Step 9: Set up ongoing duplicate prevention
Import isn't the only way duplicates get created. Prevent future duplicates with these rules.
CRM-level rules:
- Block creation of contacts with duplicate emails
- Warn when company name is similar to existing
- Require email validation before saving
- Use enrichment to auto-populate data (reduces manual entry errors)
Process-level rules:
- Require reps to search before creating new records
- Use form integrations that check for existing records
- Regular duplicate audits (monthly or quarterly)
Team training:
- Show reps how to search effectively
- Explain why duplicates matter
- Make it easy to report suspected duplicates
Common import scenarios and solutions
Scenario: Merging from multiple CRMs
You have data in two different systems and need to consolidate.
Solution:
- Export from both systems
- Identify unique identifier (usually email or company domain)
- Merge data in spreadsheet before importing
- Use the CRM with better data as "master"
- Import the merged dataset
Scenario: Customer data + prospect data
You have existing customers in one system and prospects in another.
Solution:
- Identify customers who are also in prospect list
- Decide which data is more current/accurate
- Create "Status" field to mark as customer vs prospect
- Import customers first, then prospects
- Use email matching to prevent customer duplicates
Scenario: International data with name variations
Same companies/people have different naming conventions in different regions.
Solution:
- Create "Legal Name" field for official company name
- Use "Trading As" or "DBA" field for regional variations
- Choose one primary name for CRM
- Document variations in notes field
- Use domain name as tiebreaker for matching
Tools to help with deduplication
While manual review is best, these tools speed up the process:
OpenRefine: Free tool for cleaning messy data, finding duplicates, and standardizing formats.

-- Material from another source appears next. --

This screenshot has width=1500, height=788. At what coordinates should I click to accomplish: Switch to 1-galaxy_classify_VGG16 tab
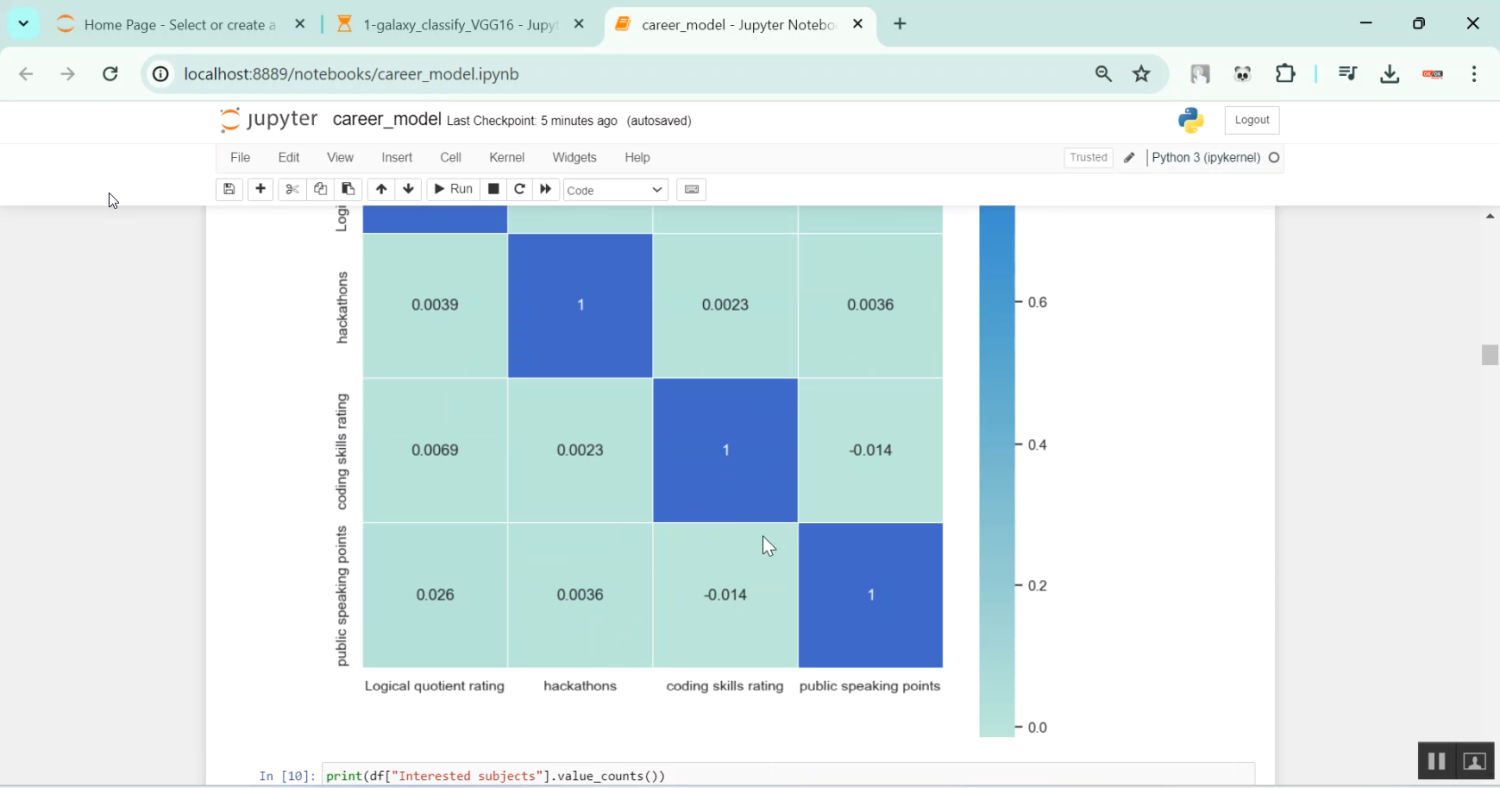click(460, 24)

Google Sheets Remove Duplicates: Built-in feature for basic deduplication.
Excel Power Query: Advanced data transformation and deduplication.
Duplicate detection extensions: Many CRMs have marketplace apps for enhanced duplicate detection.

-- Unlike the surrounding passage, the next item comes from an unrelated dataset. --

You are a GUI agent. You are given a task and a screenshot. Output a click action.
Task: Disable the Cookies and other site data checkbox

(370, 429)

Enrichment services: Tools like Clearbit or Apollo that auto-populate data reduce manual entry errors.
What to do if you already have duplicates
If you've already imported data and have duplicate problems:
Quick triage:
- Export all records
- Sort by email/company name
- Identify obvious duplicates (exact email matches)
- Merge these first
Systematic cleanup:
- Run CRM duplicate detection report
- Review 10-20 duplicates per day
- Document merge decisions
- Track common patterns to prevent future duplicates
Prevent making it worse:
- Stop all imports until duplicate rules are fixed
- Train team on searching before creating new records
- Set up validation rules to block obvious duplicates
Measuring success
You'll know your import process is working when:
During import:
- Test batches show zero duplicates
- Full import creates minimal new duplicates (<1% of imported records)

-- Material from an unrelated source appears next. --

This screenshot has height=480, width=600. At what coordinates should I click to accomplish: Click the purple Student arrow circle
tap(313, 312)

- No data is lost or incorrectly merged
After import:
- CRM duplicate reports show minimal matches
- Team can find records easily (not multiple versions)
- Reports are accurate (not inflated by duplicates)
Long-term:
- New duplicate creation rate is low (<5 per month)
- Existing duplicates decrease over time
- Team spends less time on manual deduplication
Final checklist
Before your next import:
- [ ] Understand your CRM's duplicate detection logic
- [ ] Export and combine all data sources
- [ ] Remove duplicates within import file
- [ ] Standardize all formatting
- [ ] Check against existing CRM data
- [ ] Document matching strategy
- [ ] Import test batch and review
- [ ] Set up ongoing duplicate prevention
- [ ] Train team on search-before-create
The extra upfront work prevents months or years of cleanup later. Clean data is the foundation of a useful CRM—start there.